This risk was made clear by a market analyst quoted in the ‘Financial Times’ as saying that sterling is behaving more like an emerging markets currency and that there is no idea what its true level is. If a foreigner lent £100 to Britain, costing them say $120 in their own currency, it will mean that when she’s paid back the pounds she receives could be worth only $100.  So how much more interest on the loan would she require to protect herself against this risk?  And what sort of investment could warrant borrowing at this rate of interest?

Britain has created an economic model based on sweating its workforce.  Karl Marx noted the limits to exploitation by lengthening the working day 150 years ago, limits again being exposed today by Britain’s declining productivity.  And anyone believing that the Tories will move to create a high wage economy that involves upgrading the skills and talents of the workforce will have to explain the latest genius idea of promoting grammar schools, which relies on improving the education of a few by shiting on the rest.

An economic logic will apply to Brexit regardless of whether the Tory party realises it or not just as we have already seen its political logic unfold despite what some might have believed it was all about.  In last Monday’s ‘Financial Times’ some ‘liberal’ Brexit supports complained that they wanted an ‘open’ Brexit and not the nasty Tory variety.  But this is just as innocent of reality as the supporters of a ‘left’ exit – Lexit – thinking that a decisive move to national capitalism could be anything other than reactionary.

The economic logic of Brexit suggests increased unequal competition with other much larger state formations, such as the EU and the US, not to mention China, a la Hinkley Point C.  One weapon of the smaller and weaker is a race to the bottom with reduced corporate taxation as one example, already signalled by the late chancellor George Osborne, but this is not a credible strategy away from the current model.

There are therefore no grounds for believing that an interventionist state acting on behalf of workers will arise from any change in approach by the Tories.  However it is not excluded that the inevitable crisis that Brexit will induce could give rise to a change in direction to a more interventionist approach in order, as we have said in the previous post, to allow “a Tory government (to) save capitalism from itself.”

Unfortunately the Tories have tied themselves to those sections of the electorate least supportive of this approach; those who support lower taxes and a less interventionist state, unless its intervention is into other peoples’ countries.  The best hope of such an outcome is the influence of those sections of British big business that are tied to the Tories who do provide a constituency for such an approach.

However the weakness of a stand-alone Britain doesn’t help such change.  So for example, it is reported that the Tories may be thinking of devising restrictions on foreign investment, which had more potential within the EU than outside, but this idea will conflict with Britain’s more isolated situation and greater need for outside funding.  Their idea of increased state intervention will also be restricted by budgetary pressures arising from the weakened tax base of an ‘independent’ Britain.

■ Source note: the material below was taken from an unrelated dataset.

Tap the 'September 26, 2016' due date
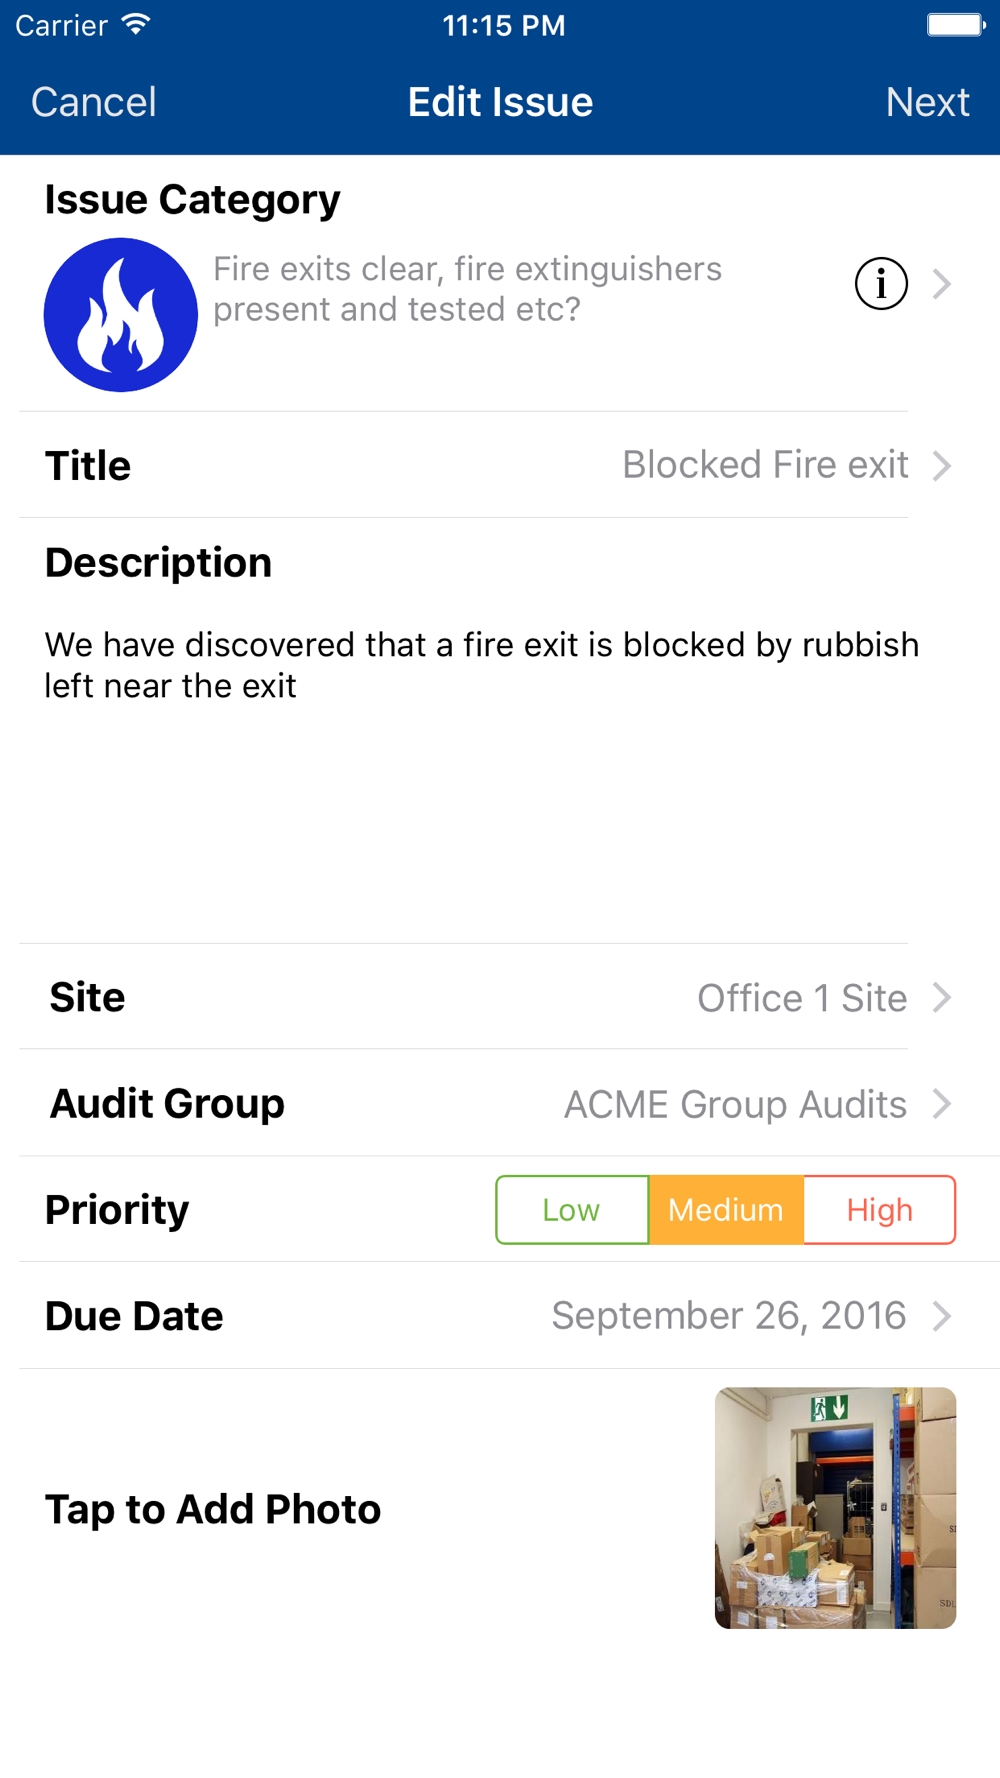The height and width of the screenshot is (1778, 1000). pyautogui.click(x=729, y=1316)
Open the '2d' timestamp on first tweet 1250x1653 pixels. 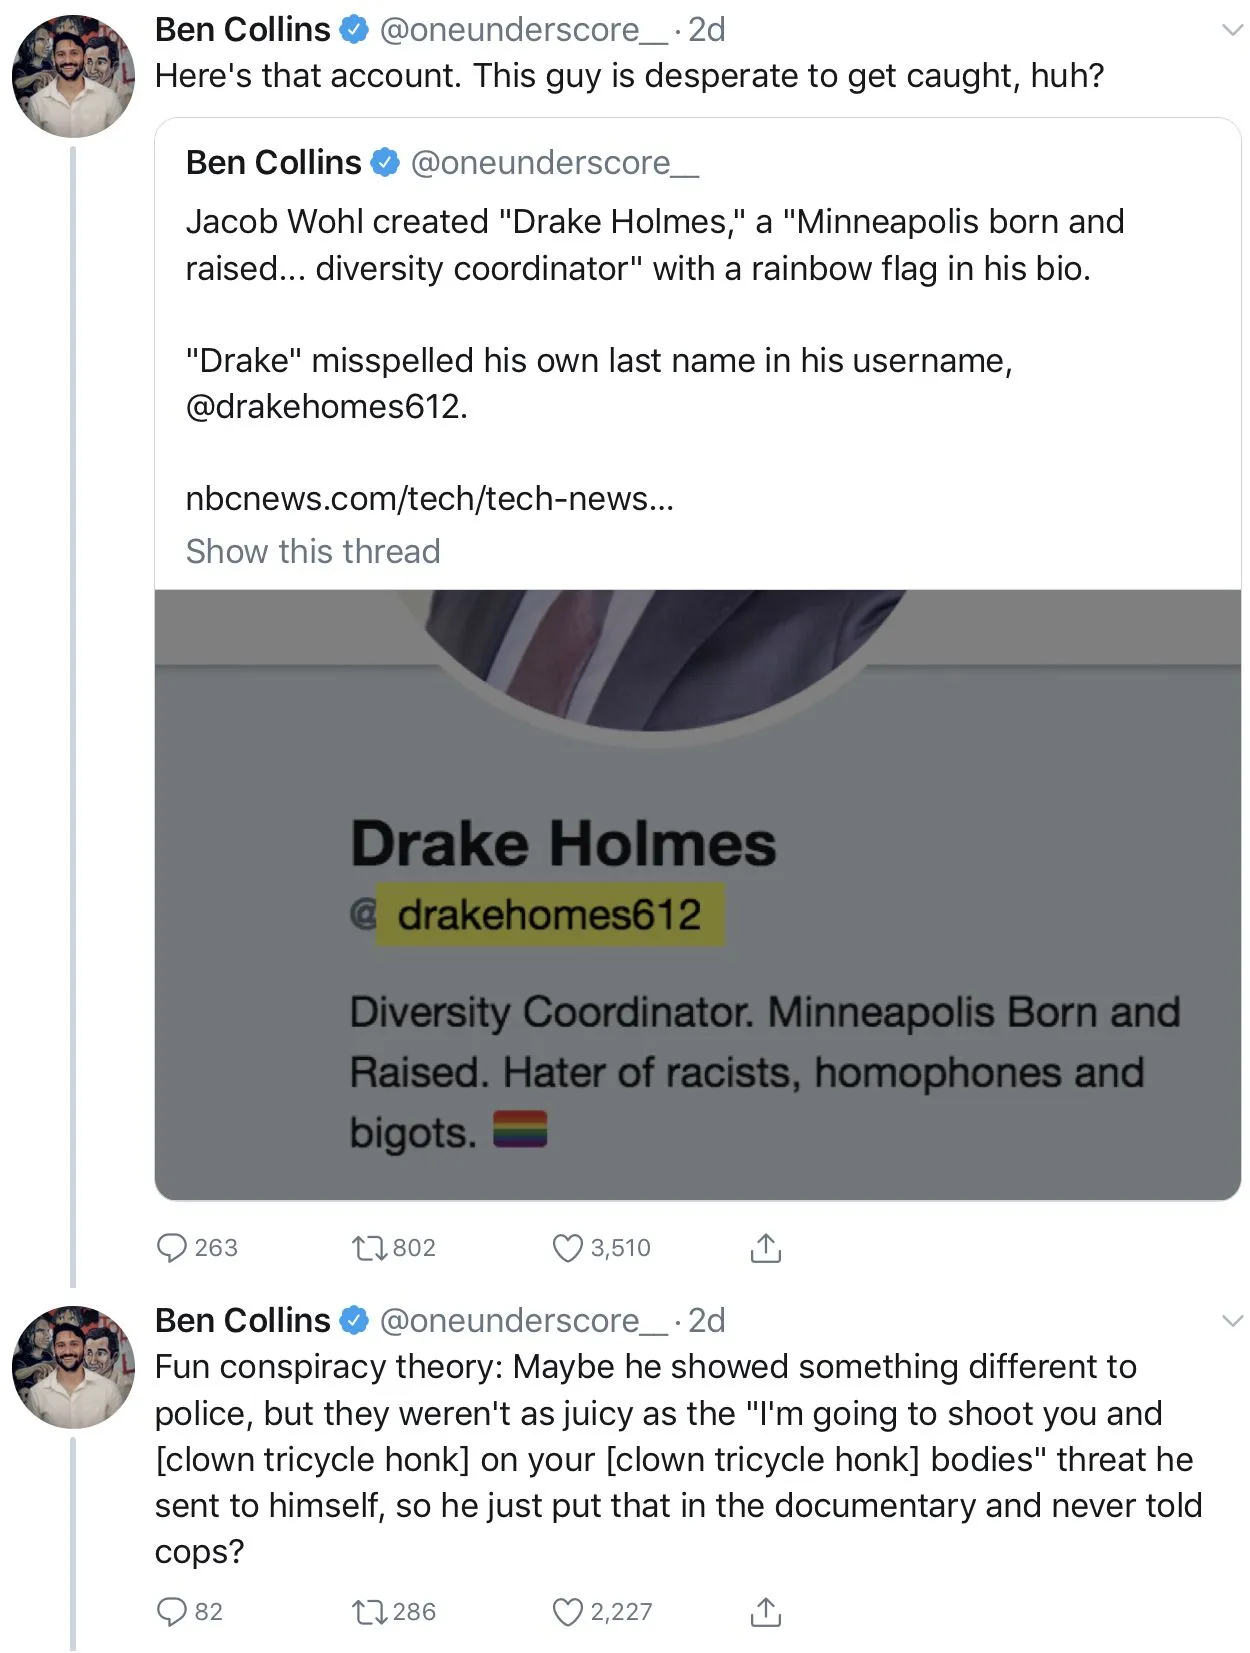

As Boffy’s comment to my last post made clear, state intervention in the economy is not by definition left wing, despite much of the left’s identification of Keynesianism with socialism.  There are all manner of right wing Keynesian interventions so a Tory lurch to increased state intervention in the economy is perfectly compatible with increased authoritarian intervention by the same state with both masquerading as the workers’ friend; or more pointedly as the British workers’ friend.

The Tories newly found working class agenda, such as it is, cannot accommodate any sort of workers’ identification with their brothers and sisters beyond their own nation.   Xenophobia thus unavoidably defines the anti-working class core of the new Tory ‘left’ agenda.  This rabid xenophobia is perfectly compatible with false concerns for British workers but utterly incompatible with workers’ real interests, British or otherwise.  The Tories can feign sympathy with all sorts of working class concerns but not with its interest in solidarity across nations.  This appears most immediately in the shape of immigrant workers and, as a member of the EU, in the shape of all those workers who have moved from the EU who have now almost become hostage to the wilder delusions of the Tory right.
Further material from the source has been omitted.